_Your assignment_:
For the word "agent", copy every line of the material that includes it.

[Source information Boundary: Start]

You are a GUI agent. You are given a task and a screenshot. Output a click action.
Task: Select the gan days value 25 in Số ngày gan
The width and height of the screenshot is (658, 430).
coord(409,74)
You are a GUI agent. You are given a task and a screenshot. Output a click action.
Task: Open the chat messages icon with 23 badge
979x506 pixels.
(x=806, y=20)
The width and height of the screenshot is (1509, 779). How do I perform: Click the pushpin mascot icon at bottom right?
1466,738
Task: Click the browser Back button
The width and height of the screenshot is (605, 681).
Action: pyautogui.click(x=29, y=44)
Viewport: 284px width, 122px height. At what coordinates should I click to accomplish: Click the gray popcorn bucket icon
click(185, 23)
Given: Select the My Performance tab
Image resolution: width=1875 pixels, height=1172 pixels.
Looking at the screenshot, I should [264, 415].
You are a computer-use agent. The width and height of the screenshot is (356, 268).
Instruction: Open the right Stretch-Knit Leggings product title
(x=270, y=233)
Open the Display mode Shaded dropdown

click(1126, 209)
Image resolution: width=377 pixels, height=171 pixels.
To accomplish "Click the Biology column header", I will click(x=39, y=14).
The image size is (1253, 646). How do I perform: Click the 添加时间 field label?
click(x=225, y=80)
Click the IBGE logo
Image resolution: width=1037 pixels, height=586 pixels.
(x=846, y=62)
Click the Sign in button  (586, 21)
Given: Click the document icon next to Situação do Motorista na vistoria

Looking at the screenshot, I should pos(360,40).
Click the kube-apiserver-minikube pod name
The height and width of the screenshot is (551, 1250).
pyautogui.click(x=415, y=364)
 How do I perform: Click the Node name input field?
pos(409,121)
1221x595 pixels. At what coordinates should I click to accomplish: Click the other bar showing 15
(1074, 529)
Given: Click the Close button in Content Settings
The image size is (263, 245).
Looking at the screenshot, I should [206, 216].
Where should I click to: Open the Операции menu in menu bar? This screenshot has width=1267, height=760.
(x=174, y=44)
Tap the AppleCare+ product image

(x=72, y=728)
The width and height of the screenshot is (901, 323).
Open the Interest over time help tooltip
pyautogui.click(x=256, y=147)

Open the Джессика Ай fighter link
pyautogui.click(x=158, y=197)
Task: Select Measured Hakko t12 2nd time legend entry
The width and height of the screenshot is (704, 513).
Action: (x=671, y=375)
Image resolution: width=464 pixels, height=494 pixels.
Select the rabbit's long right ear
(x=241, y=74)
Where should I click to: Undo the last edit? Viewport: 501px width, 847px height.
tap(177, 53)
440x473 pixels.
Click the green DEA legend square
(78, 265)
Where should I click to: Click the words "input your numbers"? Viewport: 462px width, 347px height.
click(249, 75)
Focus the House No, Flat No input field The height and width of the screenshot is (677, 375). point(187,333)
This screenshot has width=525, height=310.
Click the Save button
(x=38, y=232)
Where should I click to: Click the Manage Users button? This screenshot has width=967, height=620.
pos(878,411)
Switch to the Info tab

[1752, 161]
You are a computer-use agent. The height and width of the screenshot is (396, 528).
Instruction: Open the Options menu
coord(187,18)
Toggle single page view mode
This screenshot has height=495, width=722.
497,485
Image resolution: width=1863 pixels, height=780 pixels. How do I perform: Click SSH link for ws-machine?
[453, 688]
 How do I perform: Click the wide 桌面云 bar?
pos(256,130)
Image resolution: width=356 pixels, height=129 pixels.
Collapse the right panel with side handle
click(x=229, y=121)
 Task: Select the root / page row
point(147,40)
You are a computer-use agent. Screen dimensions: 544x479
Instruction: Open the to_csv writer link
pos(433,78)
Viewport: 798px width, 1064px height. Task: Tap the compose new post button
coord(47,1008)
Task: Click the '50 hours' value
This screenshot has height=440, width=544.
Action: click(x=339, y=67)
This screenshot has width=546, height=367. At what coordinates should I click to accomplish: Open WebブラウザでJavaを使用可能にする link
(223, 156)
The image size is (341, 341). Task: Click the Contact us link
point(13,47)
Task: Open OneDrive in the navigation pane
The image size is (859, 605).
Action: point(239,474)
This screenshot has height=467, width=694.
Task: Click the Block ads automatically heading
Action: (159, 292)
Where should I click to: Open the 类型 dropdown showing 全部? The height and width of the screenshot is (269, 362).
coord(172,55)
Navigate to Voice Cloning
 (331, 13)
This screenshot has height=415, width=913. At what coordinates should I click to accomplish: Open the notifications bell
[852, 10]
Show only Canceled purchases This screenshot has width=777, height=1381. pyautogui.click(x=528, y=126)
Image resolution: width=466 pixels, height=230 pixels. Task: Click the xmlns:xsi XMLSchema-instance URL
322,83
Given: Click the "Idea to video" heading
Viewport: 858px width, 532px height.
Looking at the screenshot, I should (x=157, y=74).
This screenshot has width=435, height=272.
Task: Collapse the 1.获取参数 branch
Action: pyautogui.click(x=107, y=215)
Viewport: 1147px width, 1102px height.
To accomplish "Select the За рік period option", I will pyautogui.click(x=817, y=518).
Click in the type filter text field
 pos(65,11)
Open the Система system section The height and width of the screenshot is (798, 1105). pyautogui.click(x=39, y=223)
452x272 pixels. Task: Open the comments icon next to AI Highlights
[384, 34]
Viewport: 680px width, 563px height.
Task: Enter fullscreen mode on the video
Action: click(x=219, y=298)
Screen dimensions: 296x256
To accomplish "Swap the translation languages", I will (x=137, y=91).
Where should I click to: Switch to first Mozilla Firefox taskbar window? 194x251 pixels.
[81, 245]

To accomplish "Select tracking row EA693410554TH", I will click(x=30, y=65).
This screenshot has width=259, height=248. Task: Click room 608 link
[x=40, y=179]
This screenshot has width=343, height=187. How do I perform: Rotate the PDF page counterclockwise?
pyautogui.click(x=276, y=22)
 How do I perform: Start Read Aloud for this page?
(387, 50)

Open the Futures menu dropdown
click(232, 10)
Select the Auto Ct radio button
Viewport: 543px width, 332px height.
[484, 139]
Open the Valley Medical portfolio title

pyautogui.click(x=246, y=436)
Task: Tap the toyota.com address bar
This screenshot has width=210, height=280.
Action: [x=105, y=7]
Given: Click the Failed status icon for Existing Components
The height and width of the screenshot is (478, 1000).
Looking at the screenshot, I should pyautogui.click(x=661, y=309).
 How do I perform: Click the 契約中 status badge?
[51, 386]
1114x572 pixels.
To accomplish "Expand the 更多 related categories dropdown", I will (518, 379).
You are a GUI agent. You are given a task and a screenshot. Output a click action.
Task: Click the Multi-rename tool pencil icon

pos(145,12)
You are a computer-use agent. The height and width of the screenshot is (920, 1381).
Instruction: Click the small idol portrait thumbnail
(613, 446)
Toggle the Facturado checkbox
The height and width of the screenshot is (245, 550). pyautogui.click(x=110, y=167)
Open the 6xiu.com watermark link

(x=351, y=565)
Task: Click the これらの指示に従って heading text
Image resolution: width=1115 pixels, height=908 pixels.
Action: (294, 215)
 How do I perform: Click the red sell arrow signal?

[Source information Boundary: End]

_Answer box_:
You are a GUI agent. You are given a task and a screenshot. Output a click action.
You are a GUI agent. You are given a task and a screenshot. Output a click action.
You are a computer-use agent. The width and height of the screenshot is (356, 268).
You are a computer-use agent. The height and width of the screenshot is (396, 528).
You are a computer-use agent. Screen dimensions: 544x479
You are a GUI agent. You are given a task and a screenshot. Output a click action.
You are a computer-use agent. The height and width of the screenshot is (920, 1381).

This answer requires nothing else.